Experimental Jet Set, Trash and No Star received generally favorable reviews from music critics. Barbara O'Dair of Rolling Stone felt that the album was "quietly confident; more ambitious and weirder than Dirty". However, she remarked that the band "saved their integrity at the expense of quality; with a little more grease, their grit might get across better." Lorraine Ali, writing for the Los Angeles Times, praised Gordon's dynamic singing and the guitar playing for giving the album a sleepy and dreamy mood, concluding that Sonic Youth "transcends the confining roles of pretentious art-rock band or palatable alternative group, and instead offers a penetrating album that's all its own." Billboard also praised the album, saying that it offered both noise and melody that "cohabitate exceedingly well".

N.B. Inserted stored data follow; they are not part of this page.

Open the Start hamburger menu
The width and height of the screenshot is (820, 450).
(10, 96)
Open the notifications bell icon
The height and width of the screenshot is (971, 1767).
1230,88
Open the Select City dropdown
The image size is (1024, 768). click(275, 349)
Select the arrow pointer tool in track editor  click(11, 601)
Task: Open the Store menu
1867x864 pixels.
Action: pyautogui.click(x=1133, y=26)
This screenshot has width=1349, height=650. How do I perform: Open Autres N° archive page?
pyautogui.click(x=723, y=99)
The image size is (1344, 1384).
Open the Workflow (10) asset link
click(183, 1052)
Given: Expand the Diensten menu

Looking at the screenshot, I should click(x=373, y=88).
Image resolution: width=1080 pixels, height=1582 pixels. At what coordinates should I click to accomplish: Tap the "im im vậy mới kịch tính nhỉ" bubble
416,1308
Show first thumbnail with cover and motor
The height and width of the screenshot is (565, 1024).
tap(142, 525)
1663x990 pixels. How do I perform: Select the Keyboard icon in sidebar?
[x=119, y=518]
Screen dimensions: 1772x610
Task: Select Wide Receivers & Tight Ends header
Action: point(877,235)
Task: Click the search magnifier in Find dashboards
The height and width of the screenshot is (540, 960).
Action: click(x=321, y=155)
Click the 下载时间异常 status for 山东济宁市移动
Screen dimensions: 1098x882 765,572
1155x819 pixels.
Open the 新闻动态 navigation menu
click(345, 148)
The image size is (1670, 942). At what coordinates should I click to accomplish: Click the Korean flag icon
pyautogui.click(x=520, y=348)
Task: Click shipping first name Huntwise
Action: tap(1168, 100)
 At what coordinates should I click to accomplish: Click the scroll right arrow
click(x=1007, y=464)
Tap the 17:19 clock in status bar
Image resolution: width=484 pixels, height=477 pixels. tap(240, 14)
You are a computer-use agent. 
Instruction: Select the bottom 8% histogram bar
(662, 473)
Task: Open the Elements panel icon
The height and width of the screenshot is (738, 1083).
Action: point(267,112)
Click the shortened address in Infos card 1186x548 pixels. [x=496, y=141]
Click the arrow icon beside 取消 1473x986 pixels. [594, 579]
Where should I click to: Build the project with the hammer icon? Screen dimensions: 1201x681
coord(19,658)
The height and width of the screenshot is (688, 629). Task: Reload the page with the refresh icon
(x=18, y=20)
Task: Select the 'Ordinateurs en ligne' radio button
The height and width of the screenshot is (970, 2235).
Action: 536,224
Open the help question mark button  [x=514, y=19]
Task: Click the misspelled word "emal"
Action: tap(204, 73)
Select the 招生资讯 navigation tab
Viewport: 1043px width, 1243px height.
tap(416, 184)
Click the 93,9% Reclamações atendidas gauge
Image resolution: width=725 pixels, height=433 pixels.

In a mixed review, AllMusic reviewer Jason Birchmeier criticized Experimental Jet Set for its stripped-down sound, saying that the album only contains "odd lyrics and unique guitar nuance." Similarly, Evelyn McDonnell of Entertainment Weekly noted that the songs "never quite emerge from the sketch stage" and that newcomers may find it difficult to appreciate. In contrast, Alternative Press highlighted the album's anti-commercial aesthetic, claiming that "It doesn't get much cooler than this". The Advocate criticized the album and the band for not taking risks, concluding: "Sonic Youth is stuck repeating the same experience. And this time around, the songs don't stick." Mike Rubin, writing for Spin, described Experimental Jet Set as a "low-key, mellow affair", but highlighted the guitar playing and the audio feedback on some songs.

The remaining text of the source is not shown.